WHAT IS NEEDED:
Could you transcribe the lines below, starting with the line that contains "Identify the location" and continuing through the line that contains "October [177, 1191]", and leave out the pictures?

ENTRIES PROVIDED:

— begin —

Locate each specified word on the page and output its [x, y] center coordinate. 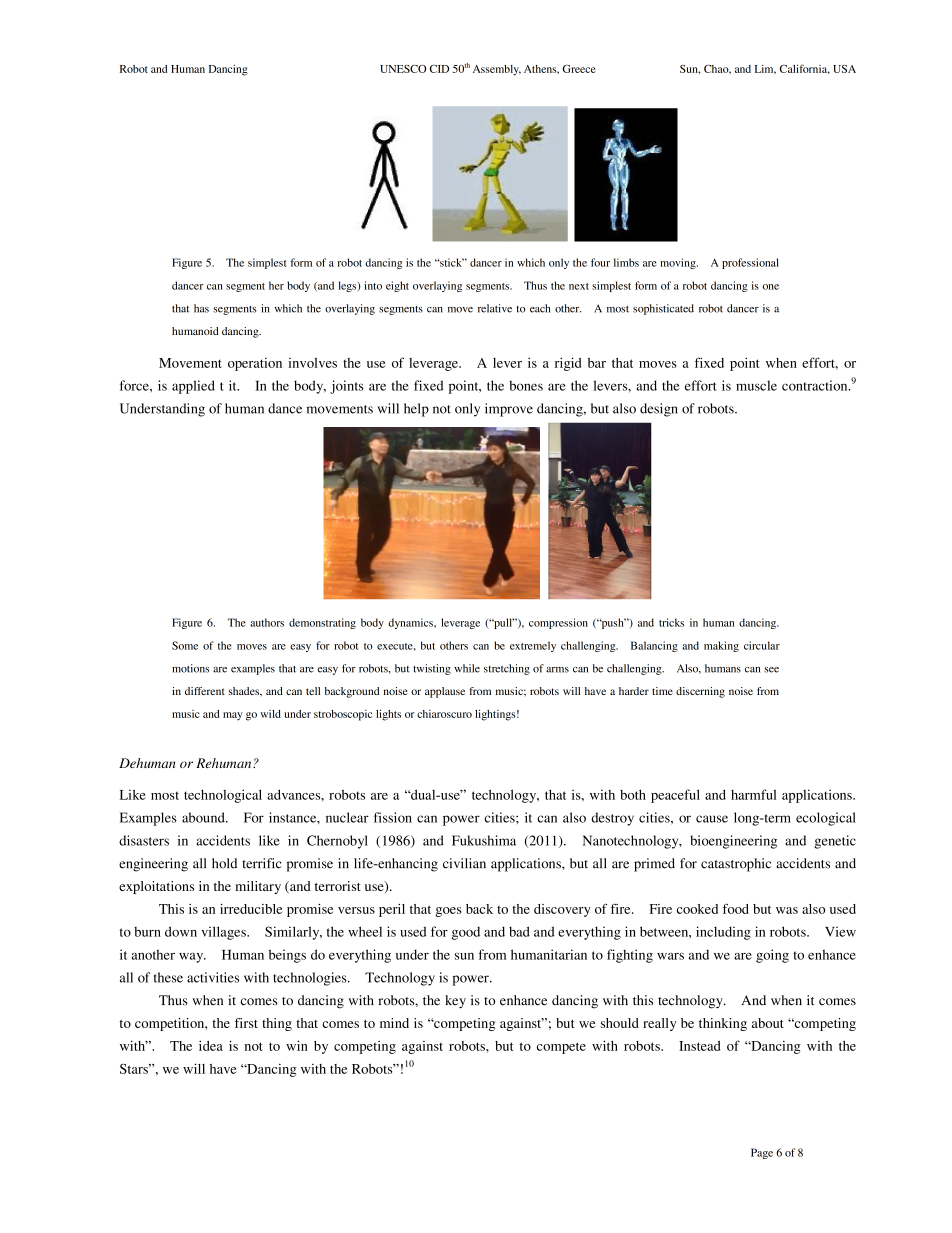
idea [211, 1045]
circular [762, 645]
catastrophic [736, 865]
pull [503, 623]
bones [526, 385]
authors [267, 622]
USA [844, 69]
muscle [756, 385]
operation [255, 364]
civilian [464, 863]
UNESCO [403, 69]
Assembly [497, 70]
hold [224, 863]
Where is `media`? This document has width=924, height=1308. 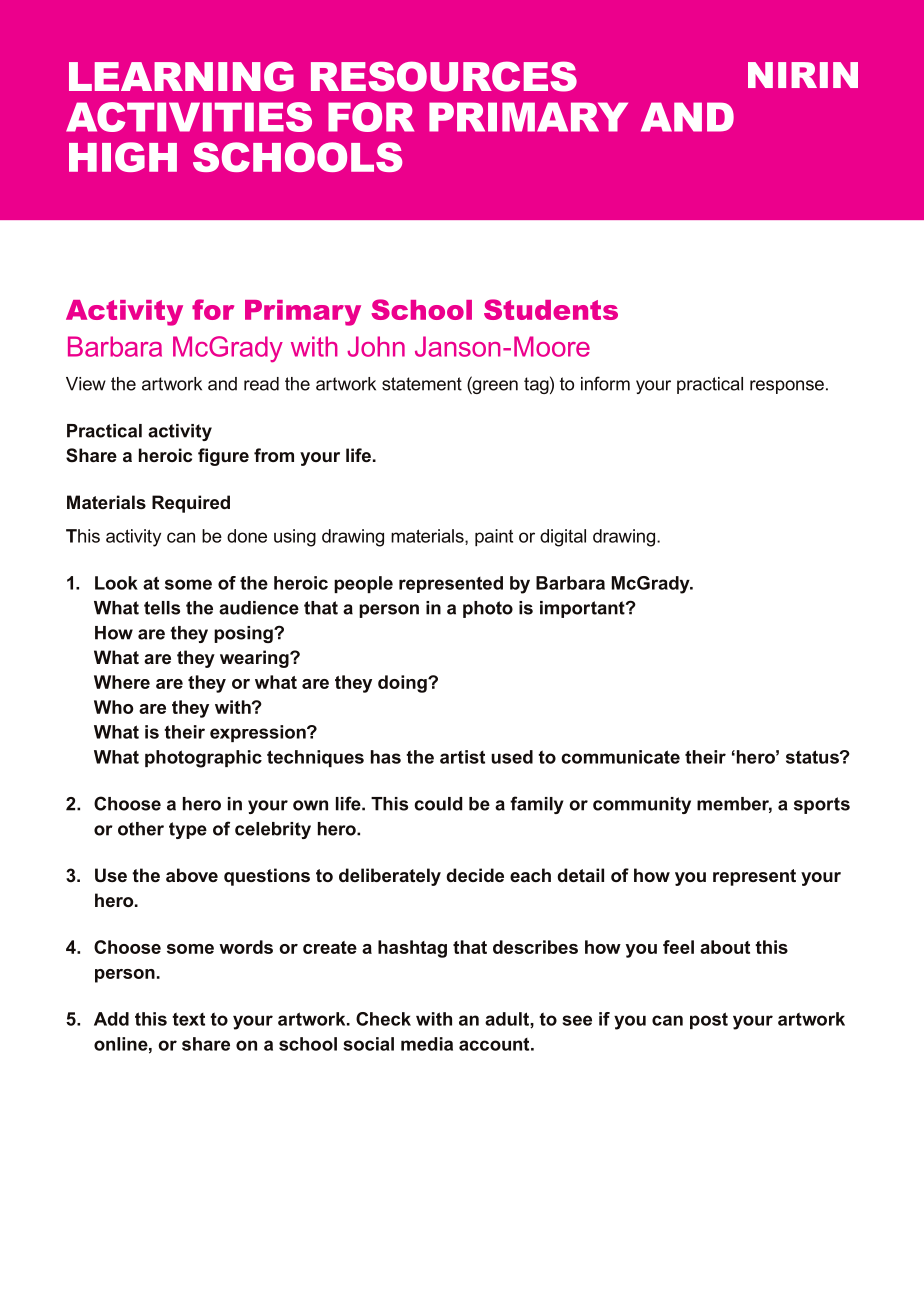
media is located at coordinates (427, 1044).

— end —
— begin —

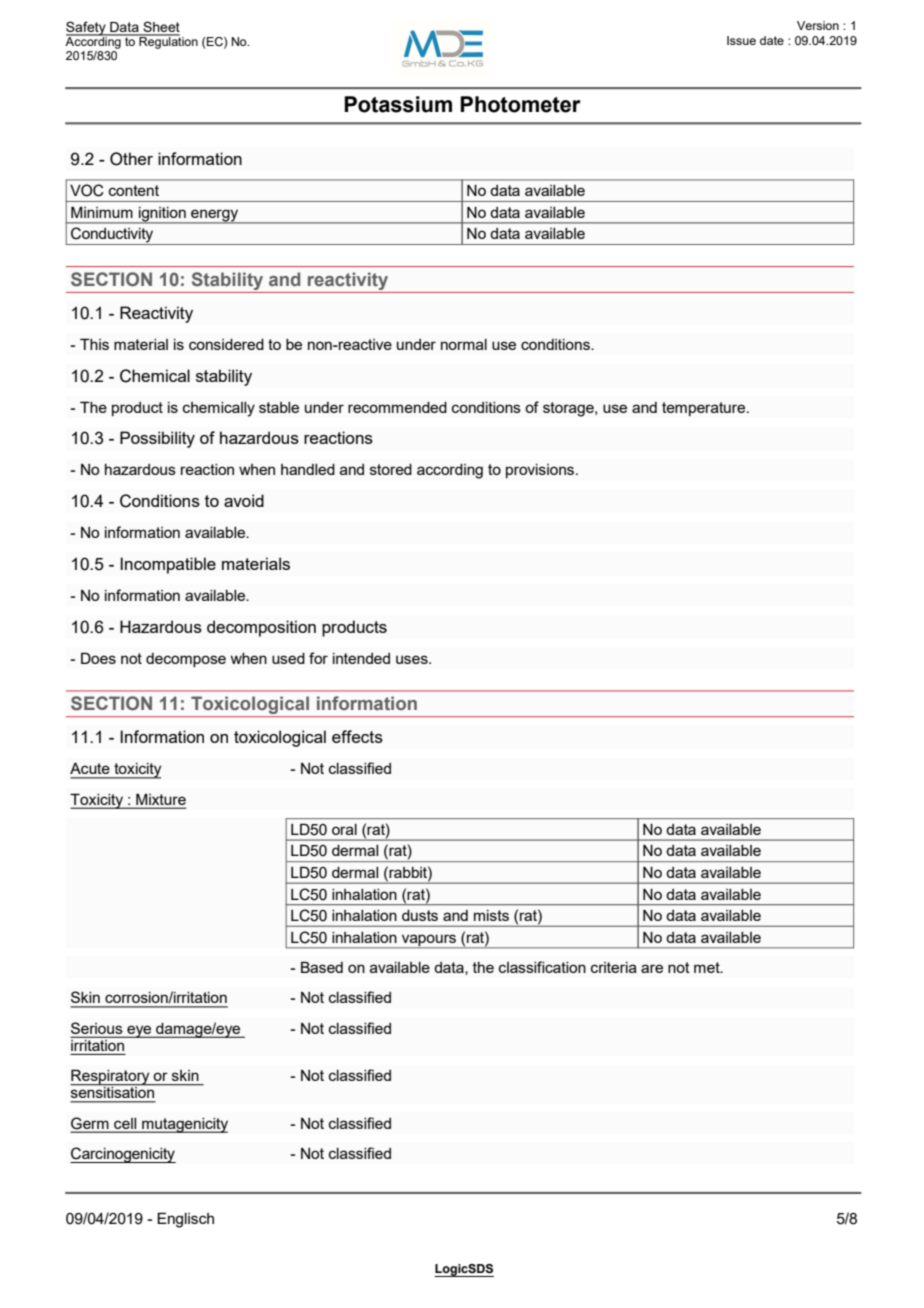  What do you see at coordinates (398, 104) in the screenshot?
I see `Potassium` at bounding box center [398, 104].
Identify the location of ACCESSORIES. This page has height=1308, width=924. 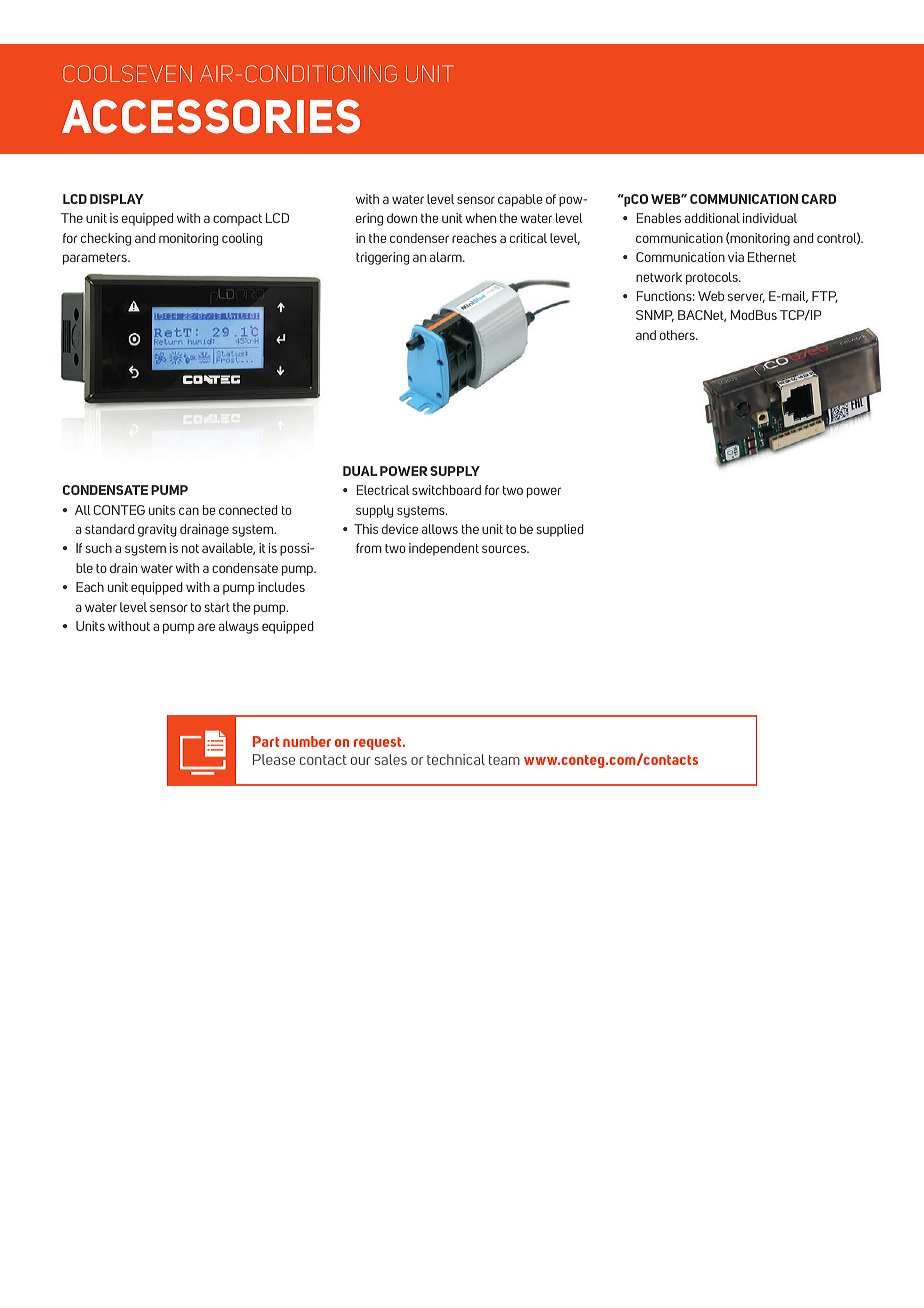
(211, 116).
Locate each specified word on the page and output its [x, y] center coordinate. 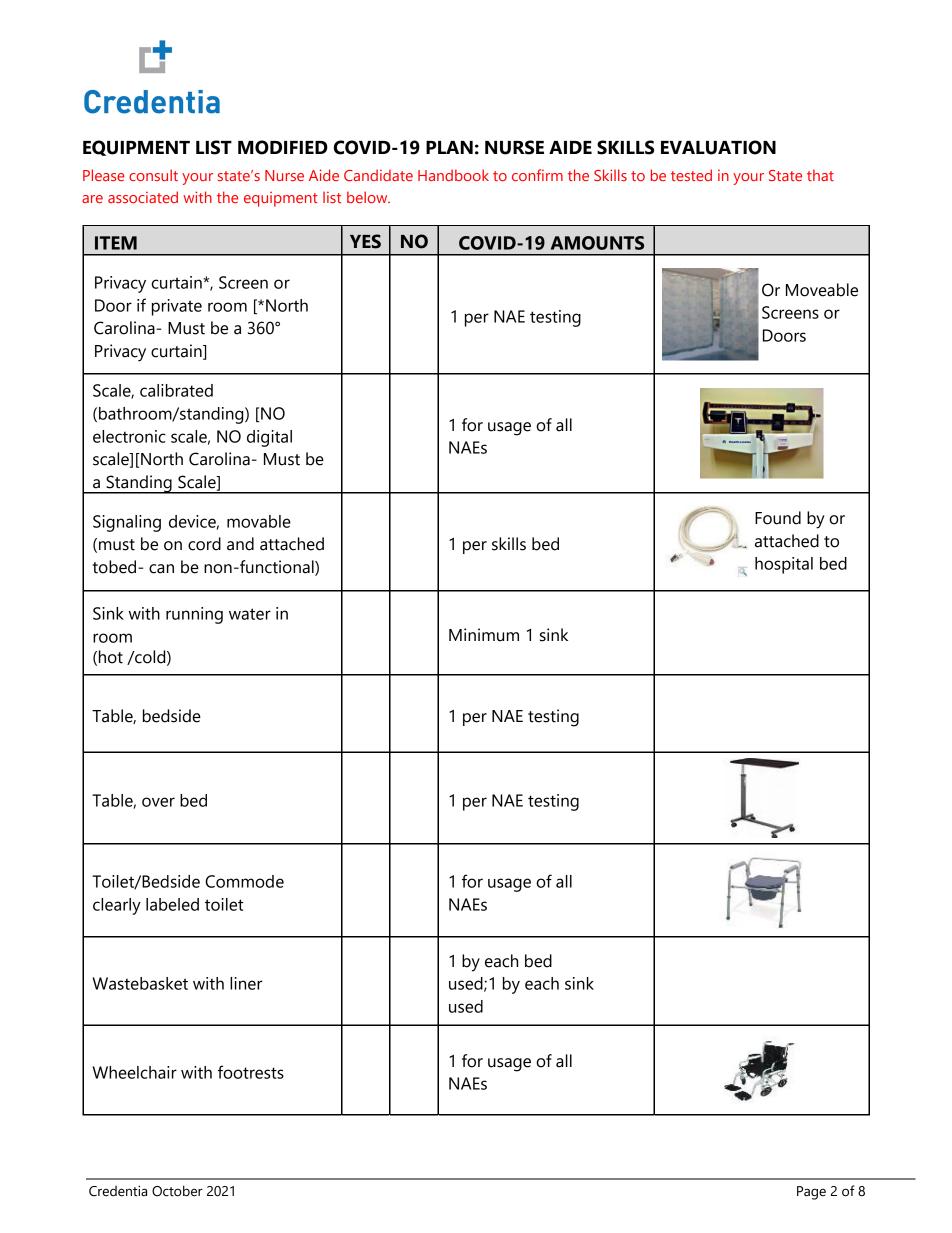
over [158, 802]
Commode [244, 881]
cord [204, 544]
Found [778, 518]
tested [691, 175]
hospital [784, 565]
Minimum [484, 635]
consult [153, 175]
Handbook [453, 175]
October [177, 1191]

— end —
— begin —

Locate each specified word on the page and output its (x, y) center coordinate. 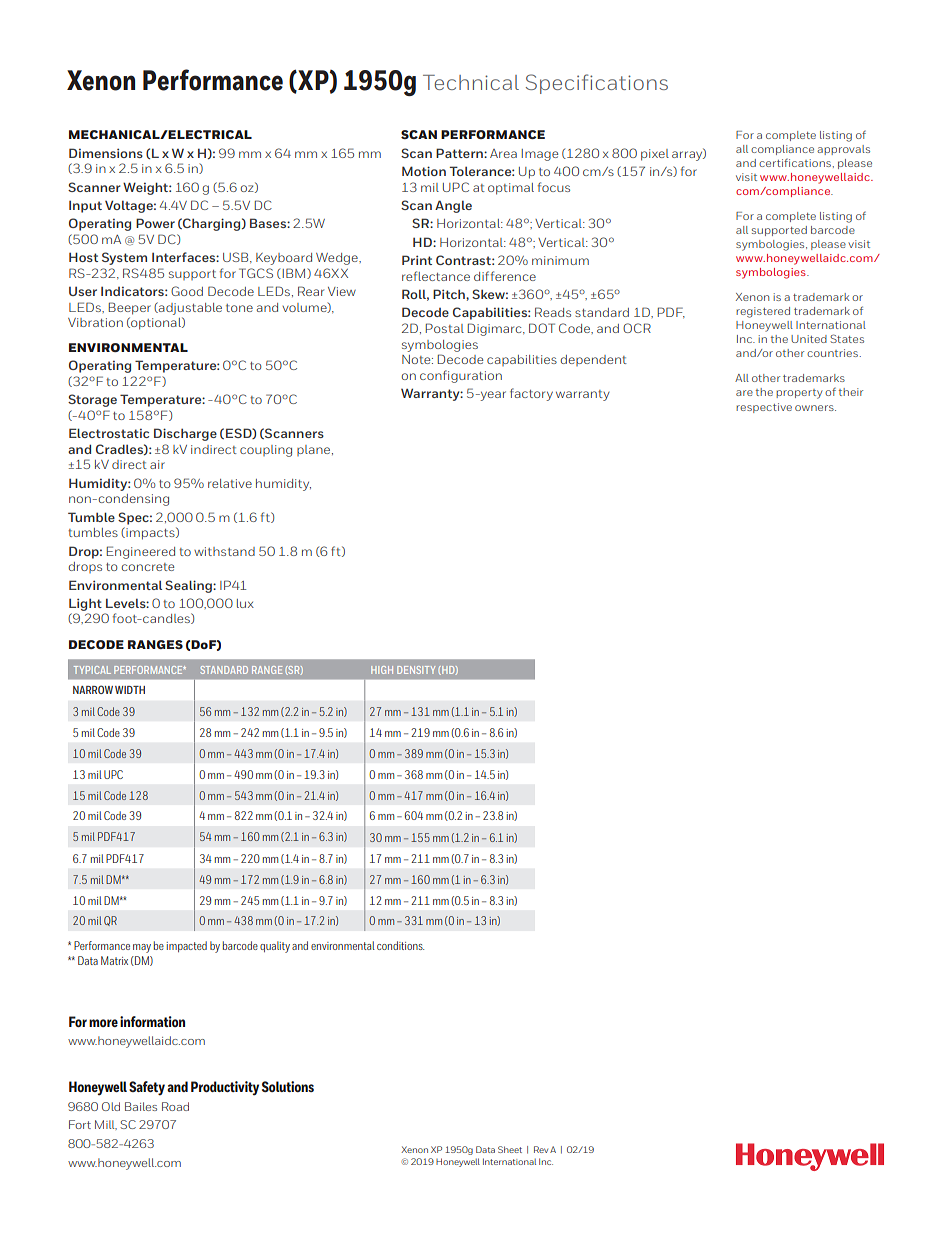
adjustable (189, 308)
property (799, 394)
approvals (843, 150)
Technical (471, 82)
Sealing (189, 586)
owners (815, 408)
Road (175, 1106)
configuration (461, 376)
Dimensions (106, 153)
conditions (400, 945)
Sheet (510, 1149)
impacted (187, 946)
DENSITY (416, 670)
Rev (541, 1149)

— end —

WRITTEN REPLY:
Identify the location of ACCESSORIES. This page has height=1308, width=924. 
(211, 116).
Locate each specified word on the page and output its [x, y] center coordinate. 
over [158, 802]
Commode [244, 881]
cord [204, 544]
Found [778, 518]
tested [691, 175]
hospital [784, 565]
Minimum [484, 635]
consult [153, 175]
Handbook [453, 175]
October [177, 1191]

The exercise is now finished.